曲り角ぺぺとレッド明凜は直ぐに旅館から出発した。
「月山コリーとトムは旅館全体の警備に当たれ。川本さすおとSugar桜子ちゃんと胸山豆子はファンタジー・ドラゴン号に戻って出撃体勢を整えろ。パステル純とモモヒキ聡はファンタジー・ドラゴン号を見張れ。椎名・ミッシェル・ローズ・ユズキは俺とフロントにいて作戦会議だい!! 皆の衆、分かったかい?」
「分かりやしたー!!」と仲間たちは気合いを入れて叫ぶとそれぞれの持ち場へと飛んでいった。
「ウイングス子とまなみさんは、女将のピンク・ゆきあかり@温泉・夢子さんから、トメさん、遥ちゃんの部屋を借りる手続きをしてこい!」キャプテン・ミルクはカッコいい。カッコいいよなぁ。こんなリーダーが欲しい。
「キャプテン・ミルク、すみません。私が行ってきます。師匠は、ちょっと、今、魔法が効きすぎてテンションが高い状態でランナーズハイみたいだから」工藤・サンセット・まなみはハニかんだままスキップをすると、めちゃくちゃ早く走り去った。
キャプテン・ミルクは青空ウイングス子を見た。
「♪パン粉、チュンコ、ティンコ、チャチャンでチャン。茶柱~出~たからぁ、チャ、チャンコ、鎮魂♪」と青空ウイングス子は大声で歌い、夜が明けるまで踊りそうな勢いでジャパンゴールデンウィークの伝統的なダンス、北海盆踊りという謎の躍りを踊っていた。

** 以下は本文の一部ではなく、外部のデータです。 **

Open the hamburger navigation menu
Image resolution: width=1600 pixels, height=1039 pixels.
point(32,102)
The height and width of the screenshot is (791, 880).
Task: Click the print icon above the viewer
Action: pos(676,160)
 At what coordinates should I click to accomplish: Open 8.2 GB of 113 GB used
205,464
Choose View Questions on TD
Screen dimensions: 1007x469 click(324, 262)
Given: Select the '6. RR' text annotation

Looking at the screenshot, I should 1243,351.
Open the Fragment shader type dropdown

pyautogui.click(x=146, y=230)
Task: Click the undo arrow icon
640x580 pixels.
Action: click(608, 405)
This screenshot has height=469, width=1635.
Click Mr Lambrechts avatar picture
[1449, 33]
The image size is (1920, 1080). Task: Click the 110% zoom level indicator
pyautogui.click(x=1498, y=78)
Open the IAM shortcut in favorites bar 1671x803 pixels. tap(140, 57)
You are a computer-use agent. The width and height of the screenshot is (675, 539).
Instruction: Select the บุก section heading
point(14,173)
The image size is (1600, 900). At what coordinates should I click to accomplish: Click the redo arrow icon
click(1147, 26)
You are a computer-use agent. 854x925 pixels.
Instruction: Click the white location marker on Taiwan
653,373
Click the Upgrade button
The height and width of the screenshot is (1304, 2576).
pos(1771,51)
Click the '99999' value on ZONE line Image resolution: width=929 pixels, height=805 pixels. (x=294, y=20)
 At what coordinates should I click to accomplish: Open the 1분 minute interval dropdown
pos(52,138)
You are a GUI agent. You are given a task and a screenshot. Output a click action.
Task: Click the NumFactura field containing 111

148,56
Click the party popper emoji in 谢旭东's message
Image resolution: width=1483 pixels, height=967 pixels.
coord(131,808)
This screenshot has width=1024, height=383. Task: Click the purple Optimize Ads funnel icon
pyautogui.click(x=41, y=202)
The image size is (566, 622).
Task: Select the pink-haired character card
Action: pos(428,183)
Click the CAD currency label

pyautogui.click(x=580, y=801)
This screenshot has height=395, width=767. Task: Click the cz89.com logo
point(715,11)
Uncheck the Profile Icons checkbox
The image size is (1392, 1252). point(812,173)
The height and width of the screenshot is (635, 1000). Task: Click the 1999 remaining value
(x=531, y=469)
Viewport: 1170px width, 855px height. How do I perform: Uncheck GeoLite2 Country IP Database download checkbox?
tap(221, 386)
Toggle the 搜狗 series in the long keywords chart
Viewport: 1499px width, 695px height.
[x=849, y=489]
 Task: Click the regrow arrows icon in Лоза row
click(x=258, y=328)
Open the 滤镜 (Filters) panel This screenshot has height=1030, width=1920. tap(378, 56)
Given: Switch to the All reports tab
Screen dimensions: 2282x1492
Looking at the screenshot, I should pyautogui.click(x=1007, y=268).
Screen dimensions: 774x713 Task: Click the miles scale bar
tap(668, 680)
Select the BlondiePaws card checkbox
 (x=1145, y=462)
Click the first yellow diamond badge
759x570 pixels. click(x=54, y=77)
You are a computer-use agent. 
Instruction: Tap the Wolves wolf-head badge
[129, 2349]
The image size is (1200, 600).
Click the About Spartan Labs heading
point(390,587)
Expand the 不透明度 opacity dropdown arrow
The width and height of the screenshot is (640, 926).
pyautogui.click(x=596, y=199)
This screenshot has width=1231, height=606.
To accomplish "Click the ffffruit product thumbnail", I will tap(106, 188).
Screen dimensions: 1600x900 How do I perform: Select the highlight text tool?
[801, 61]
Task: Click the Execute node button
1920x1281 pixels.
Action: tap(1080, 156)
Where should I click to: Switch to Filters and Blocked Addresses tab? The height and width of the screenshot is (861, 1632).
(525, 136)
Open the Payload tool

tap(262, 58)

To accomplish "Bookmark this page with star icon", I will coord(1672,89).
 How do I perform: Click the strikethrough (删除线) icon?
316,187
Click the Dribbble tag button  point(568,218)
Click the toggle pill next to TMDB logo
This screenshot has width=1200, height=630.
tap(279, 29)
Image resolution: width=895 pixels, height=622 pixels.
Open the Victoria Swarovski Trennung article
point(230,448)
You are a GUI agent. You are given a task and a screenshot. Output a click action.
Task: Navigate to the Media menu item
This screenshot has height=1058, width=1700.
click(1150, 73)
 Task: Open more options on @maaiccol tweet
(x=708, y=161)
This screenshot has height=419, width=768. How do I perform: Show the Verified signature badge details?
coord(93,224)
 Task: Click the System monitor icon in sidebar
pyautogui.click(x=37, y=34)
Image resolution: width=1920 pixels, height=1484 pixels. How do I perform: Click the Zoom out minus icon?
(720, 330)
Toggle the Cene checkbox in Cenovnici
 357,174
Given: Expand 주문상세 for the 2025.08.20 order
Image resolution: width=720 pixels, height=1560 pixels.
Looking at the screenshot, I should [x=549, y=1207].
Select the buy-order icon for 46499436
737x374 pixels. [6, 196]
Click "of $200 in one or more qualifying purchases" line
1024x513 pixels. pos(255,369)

「ウイングス子、その歌はなかなかパンチがあるなぁ」キャプテン・ミルクは青空ウイングス子をかなり心配していた。
「キャプテン・ミルク、そうなんですよ。ありがとうございます。はいっ! ♪パン粉、チュンコ、ティンコ、チャチャンでチャン。茶柱~出~たからぁ、チャ、チャンコ、鎮魂♪」」と青空ウイングス子は手拍子を揃えてめちゃめちゃ踊っていた。周りが引くほど踊っていた。
「ウイングス子、歌が上手いんだなぁ」キャプテン・ミルクは素直に褒めた。
「そんな滅相もない。ありがとうございますぅー。♪パン粉、チュンコ、ティンコ、チャチャンでチャン。茶柱~出~たからぁ、チャ、チャンコ、鎮魂♪」青空ウイングス子のボルテージが爆上がりした。女はいくつになっても褒められるのが嬉しかったりしちゃうのだ。